Required task -
Reproduce the following lines verbatim, keeping every character, space, and line break unchanged.

Extracted entries -

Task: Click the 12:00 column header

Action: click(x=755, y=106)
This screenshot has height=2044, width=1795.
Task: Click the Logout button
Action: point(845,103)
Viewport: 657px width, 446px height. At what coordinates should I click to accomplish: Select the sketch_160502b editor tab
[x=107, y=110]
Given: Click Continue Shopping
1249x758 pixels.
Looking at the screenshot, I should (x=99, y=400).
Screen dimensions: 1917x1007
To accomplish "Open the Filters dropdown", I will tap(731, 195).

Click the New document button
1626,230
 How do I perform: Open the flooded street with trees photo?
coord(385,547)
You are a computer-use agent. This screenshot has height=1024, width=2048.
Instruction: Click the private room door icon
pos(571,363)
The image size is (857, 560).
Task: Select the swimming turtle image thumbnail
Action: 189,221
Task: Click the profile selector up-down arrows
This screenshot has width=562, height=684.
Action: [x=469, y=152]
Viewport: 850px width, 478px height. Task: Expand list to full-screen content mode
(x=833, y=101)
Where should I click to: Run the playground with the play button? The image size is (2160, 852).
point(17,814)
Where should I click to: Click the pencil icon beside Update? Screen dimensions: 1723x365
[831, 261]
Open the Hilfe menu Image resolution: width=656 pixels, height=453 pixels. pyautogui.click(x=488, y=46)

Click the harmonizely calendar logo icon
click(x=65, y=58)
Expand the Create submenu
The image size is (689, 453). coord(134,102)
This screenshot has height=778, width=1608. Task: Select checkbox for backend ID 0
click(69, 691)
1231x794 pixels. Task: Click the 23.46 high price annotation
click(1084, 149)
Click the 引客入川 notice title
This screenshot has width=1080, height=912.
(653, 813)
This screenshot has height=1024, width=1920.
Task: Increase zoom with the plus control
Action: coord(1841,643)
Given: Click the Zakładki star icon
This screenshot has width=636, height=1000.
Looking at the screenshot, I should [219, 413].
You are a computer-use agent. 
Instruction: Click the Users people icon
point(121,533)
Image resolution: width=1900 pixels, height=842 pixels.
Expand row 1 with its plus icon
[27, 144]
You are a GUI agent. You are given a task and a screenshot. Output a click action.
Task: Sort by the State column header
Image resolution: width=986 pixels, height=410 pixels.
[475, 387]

Answer for this exercise -
Task: Click the 12:00 column header

Action: click(x=755, y=106)
This screenshot has height=2044, width=1795.
Task: Click the Logout button
Action: point(845,103)
Viewport: 657px width, 446px height. At what coordinates should I click to accomplish: Select the sketch_160502b editor tab
[x=107, y=110]
Given: Click Continue Shopping
1249x758 pixels.
Looking at the screenshot, I should (x=99, y=400).
Screen dimensions: 1917x1007
To accomplish "Open the Filters dropdown", I will tap(731, 195).

Click the New document button
1626,230
 How do I perform: Open the flooded street with trees photo?
coord(385,547)
You are a computer-use agent. This screenshot has height=1024, width=2048.
Instruction: Click the private room door icon
pos(571,363)
The image size is (857, 560).
Task: Select the swimming turtle image thumbnail
Action: 189,221
Task: Click the profile selector up-down arrows
This screenshot has width=562, height=684.
Action: [x=469, y=152]
Viewport: 850px width, 478px height. Task: Expand list to full-screen content mode
(x=833, y=101)
Where should I click to: Run the playground with the play button? The image size is (2160, 852).
point(17,814)
Where should I click to: Click the pencil icon beside Update? Screen dimensions: 1723x365
[831, 261]
Open the Hilfe menu Image resolution: width=656 pixels, height=453 pixels. pyautogui.click(x=488, y=46)

Click the harmonizely calendar logo icon
click(x=65, y=58)
Expand the Create submenu
The image size is (689, 453). coord(134,102)
This screenshot has height=778, width=1608. Task: Select checkbox for backend ID 0
click(69, 691)
1231x794 pixels. Task: Click the 23.46 high price annotation
click(1084, 149)
Click the 引客入川 notice title
This screenshot has width=1080, height=912.
(653, 813)
This screenshot has height=1024, width=1920.
Task: Increase zoom with the plus control
Action: coord(1841,643)
Given: Click the Zakładki star icon
This screenshot has width=636, height=1000.
Looking at the screenshot, I should [219, 413].
You are a computer-use agent. 
Instruction: Click the Users people icon
point(121,533)
Image resolution: width=1900 pixels, height=842 pixels.
Expand row 1 with its plus icon
[27, 144]
You are a GUI agent. You are given a task and a screenshot. Output a click action.
Task: Sort by the State column header
Image resolution: width=986 pixels, height=410 pixels.
[475, 387]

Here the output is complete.